As a fourth Bridget Jones movie drops, the two-time Oscar winner reflects on what middle age has taught her beloved character, as well as the life lessons she learned by herself
Words by ROB HASKELL
Photography by MATTHEW BROOKES
Fashion Direction by PETRA FLANNERY
![Renée Zellweger](https://magazinec.com/wp-content/uploads/2025/02/2024_12_17_Matthew_Brookes_Renee_Zellweger_C_Magazine__06_0213-3.jpg)
Midway through Bridget Jones: Mad About the Boy, the boy in question, drunk and unguarded and played by Leo Woodall, says, “I wish I had a time machine.” The point is clear enough. This intergenerational romance between Bridget Jones, now a widow and a single mother in her 50s, and 29-year-old Roxster, a scientist with biceps that suggest priorities outside the laboratory, will strain to surmount the age gap. Zeitgeists can be funny things: After a cinematic year that included The Last Showgirl, The Substance, and Babygirl — three films that contemplate the pressures on and desires of middle-aged women — here, right on time, is Renée Zellweger as Bridget, 24 years after Bridget Jones’s Diary made her an international start by celebrating the messy humanity of its title character.

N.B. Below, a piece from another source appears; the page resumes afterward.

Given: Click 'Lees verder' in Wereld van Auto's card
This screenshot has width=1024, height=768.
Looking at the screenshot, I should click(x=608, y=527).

“It’s a really unusual thing for an audience to grow with a character and have shared experiences in different phases of their lives,” Zellweger says. Originally it spoke to a young generation in the middle of that universal experience of trying to determine what the rest of your life is going to look like — facing those big, heavy choices — and feeling that you’re not good enough, correcting yourself, and trying to appease the people you seek validation from. Back in 2001, folks found her relatable because she sort of reflected their life experiences. That applies now.”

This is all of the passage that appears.